Leentje Ossedrijver woonde met haar man tot October 1929 de meeste tijd op een aantal verschillende huisnummers in de Korte Houtstraat in Amsterdam. Na het overlijden van haar man in December 1927, verhuisde Leentje op 19 October 1929 naar de Ben Viljoenstraat 7 II in Amsterdam-Oost.
Op 25 April 1942 trok Leentje Ossedrijver in bij Hartog Wijnschenk op de Amstellaan 62 I in Amsterdam-Zuid, die op 29 Mei 1941 als weduwnaar in een tweede huwelijk met haar dochter Eva Delden was getrouwd en met wie hij op 18 November 1942 een zoontje Arnold kreeg.
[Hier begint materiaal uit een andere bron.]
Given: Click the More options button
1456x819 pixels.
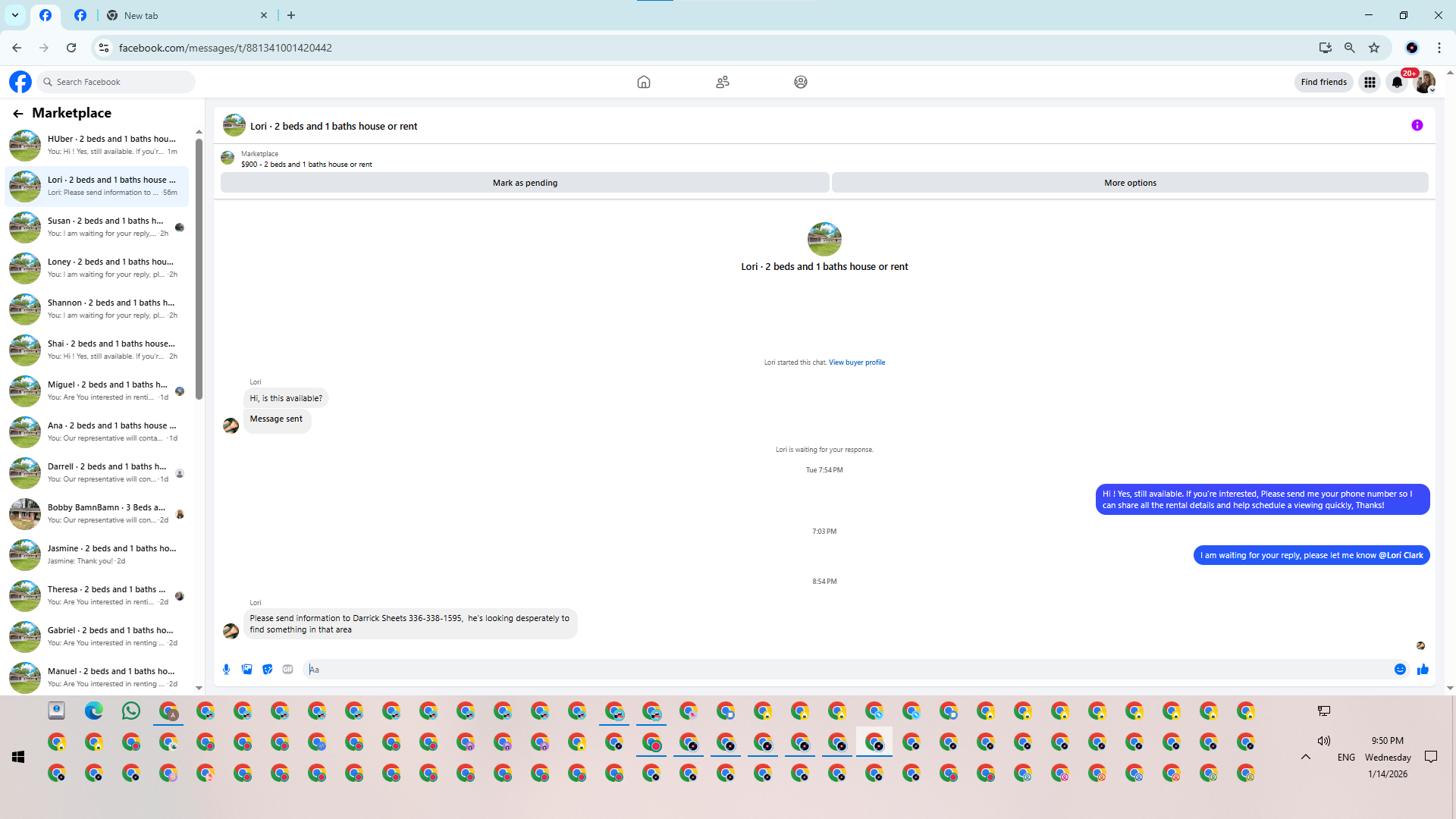Looking at the screenshot, I should 1129,183.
Op 12 October 1942 werd Hartog Wijnschenk echter gearresteerd en via de gevangenis op de Amstelveense weg naar Westerbork afgevoerd, waar hij 14 October 1942 werd binnengebracht. Een verzoek van 14 October om Hartog bij de bevalling van zijn vijfde kind aanwezig te laten zijn werd afgewezen op de 15e, en al op 16 October 1942 werd Hartog Wijnschenk op transport naar het Oosten gesteld. Hij kwam uiteindelijk op 28 Februari 1943 als dwangarbeider in het Poolse Malapane om het leven en heeft zijn zoontje Arnold nooit gekend.
Op 5 April 1943 trokken Leentje Ossedrijver, haar dochter Eva Delden en de 5 maanden oude baby Arnold Wijnschenk in bij haar zoon Samuel Delden, die met zijn vrouw Sara Loos en drie jonge kinderen woonde in de Christiaan de Wetstraat 33 I in Amsterdam-Oost.
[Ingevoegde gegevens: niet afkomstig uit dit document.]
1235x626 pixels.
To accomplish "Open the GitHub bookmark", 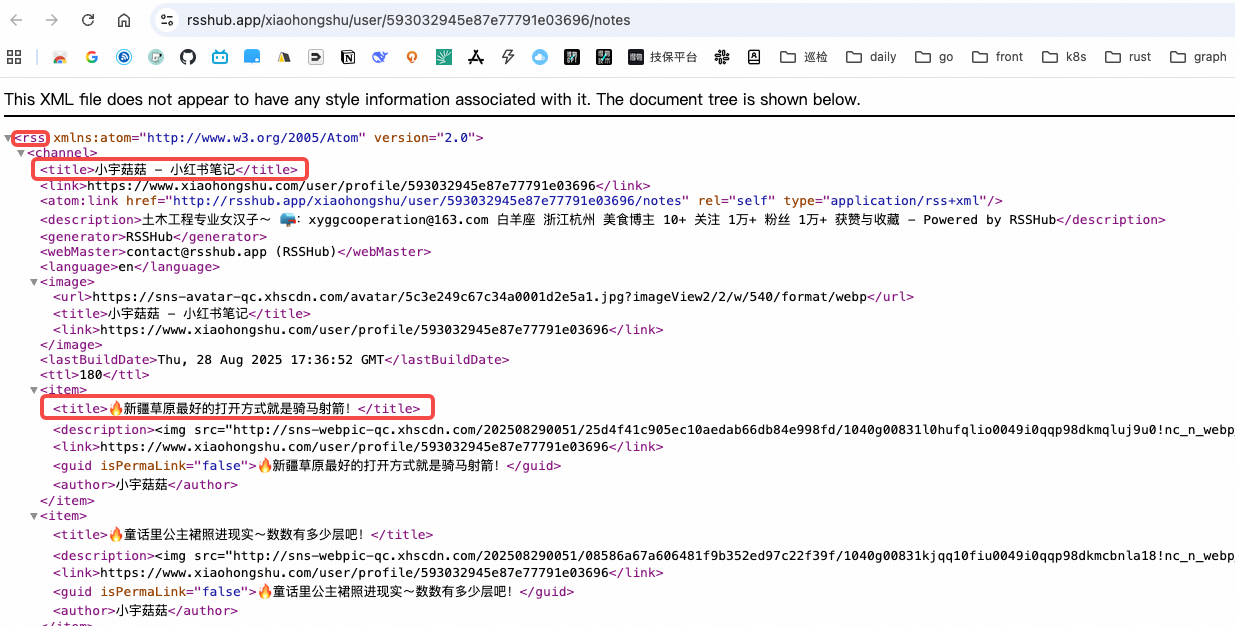I will pos(188,57).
Een beschikking van Rauter van 14 Mei 1943, die het aan Joden verbood om na 21 Mei 1943 in Amsterdam te verblijven, behalve die met een Sperre-stempel van de Zentralstelle, had tot gevolg dat velen, ook Leentje Delden Ossedrijver, samen met haar dochter Eva Wijnschenk-Delden en haar pasgeboren kleinzoon Arnold Wijnschenk, maar ook met haar zoon Samuel Delden, zijn vrouw Sara Loos en hun kinderen Rebecca Lena en Jacob Delden, zich op 20 Mei 1943 zich dienden te vervoegen op de Polderweg.
Na aankomst in Westerbork die 20e Mei werden zij ondergebracht in barak 55 en allen werden op 25 Mei op transport gesteld naar Sobibor. Bij aankomst aldaar op 28 Mei 1943 werden zij allen onmiddellijk in de gaskamers vermoord.
Bronnen o.a. het Stadsarchief Amsterdam, gezinskaart Jacob Delden, archiefkaarten Leentje Ossedrijver, Eva Delden, Hartog Wijnschenk en Samuel Delden; het archief van de Joodse Raad, registratiekaarten van Leentje Delden-Ossedrijver, Eva Wijnschenk-Delden, Arnold Wijnschenk, Samuel Delden, Sara Delden-Loos en Rebecca, Lena en Jacob Delden; website het geheugen van Oost/razzia 20 Mei 1943; website annefrank.org/alle Joden moeten weg uit Amsterdam en de wikipedia website jodentransporten vanuit Nederland.nl.